What I know so far is that for a Metric space with (X,d) where X is a set and d is the metric, the following properties must hold:

i) $d(x,y) = 0$

ii) $d(x,y) = d(y,x)$

iii) $d(x,z)\leq d(x,y) + d(y,x)$ (which is the triangular inequality)

I know that the metric topology is the topology on X generated by the basis $\{B_{\epsilon,d}(x): \epsilon > 0, x \in X\}$

I know what all these things mean distinctly but I don't know how I would be able to start a proof like this.
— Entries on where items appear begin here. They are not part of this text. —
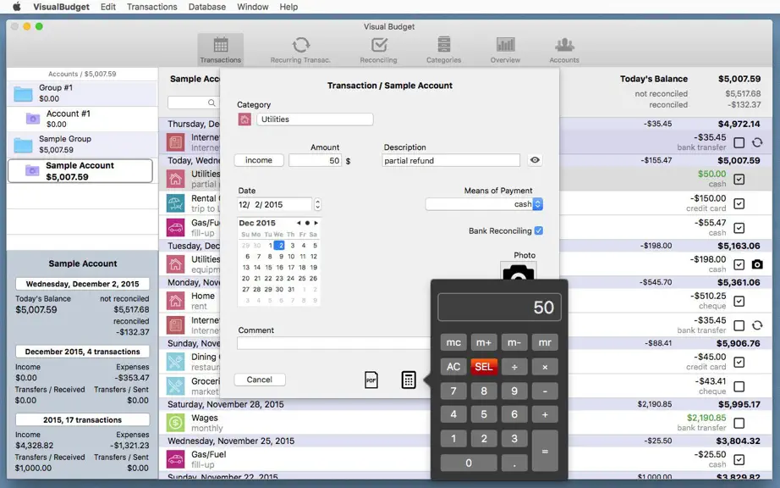Go to next month in calendar

coord(316,223)
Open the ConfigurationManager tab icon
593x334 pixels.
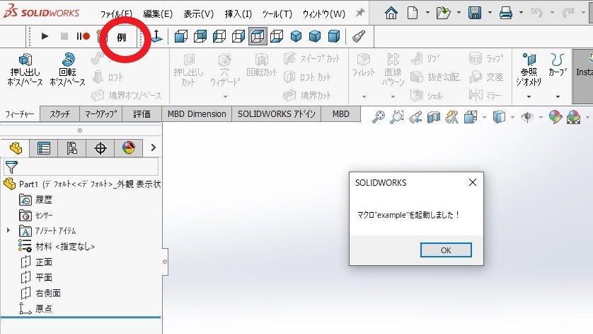69,147
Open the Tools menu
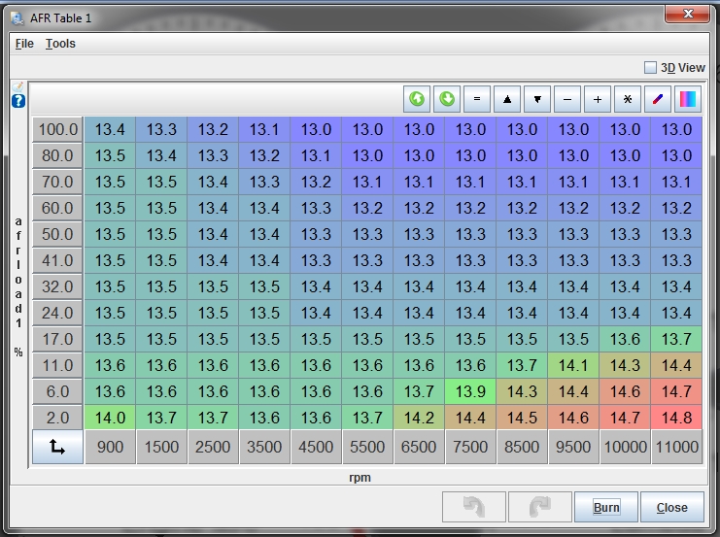The image size is (720, 537). coord(60,44)
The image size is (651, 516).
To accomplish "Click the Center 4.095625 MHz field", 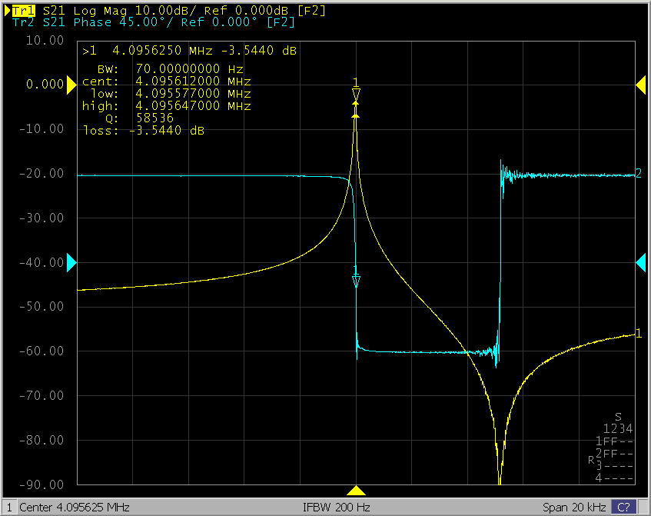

Can someone please help?

Answer 1

Let $(x,y) \in \mathbb R^{2}$ and $0<x<1,0<y<1$. Let $r$ be the minimum of the four numbers $x,1-x,y,1-y$. Since all the four numbers are $>0$ we get $r>0$. Suppose $(u,v)$ is any point of $\mathbb R^{2}$ whose distance from $(x,y)$ is less than $r$. Then verify that $0<u<1$ and $0<v<1$, proving that $\{(u(v): 0<u<1,0<v>1\}$ is open. For example, $|u-x|<r$ implies $u-x <1-x$ so $u<1$. Nexr $|u-x| <x$ gives $x-u<x$ so $u>0$. Now go ahead and give a similar argument for $v$.

Answer 2

You can always try to see it geometrically in the first place, even only getting a picturesque idea, which may still help.

Here is a not very rigorous proof using the geometric intuition as a guide (because what is asked is how to start a proof). Let $(x,y)$ lie in the unit square without boarder of center $(0,0)$; let $d := ||(x,y)||$. If $d = 0$, then we are done (surely you can find a ball that works, right?). Suppose $d > 0$. Without loss of generality, suppose the line $x=1$ is the line, among the four bordering lines, that is closest to $(x,y)$. Let $d'$ be the distance between $(x,y)$ and the line $x=1$. Then $\min (d, d') > 0$. But then the open ball of center $(x,y)$ and radius $\min (d,d')$ lies in the square, so we are done.

Answer 3

The unit square = (0,1)×(0,1), is the product of two open sets, hence open.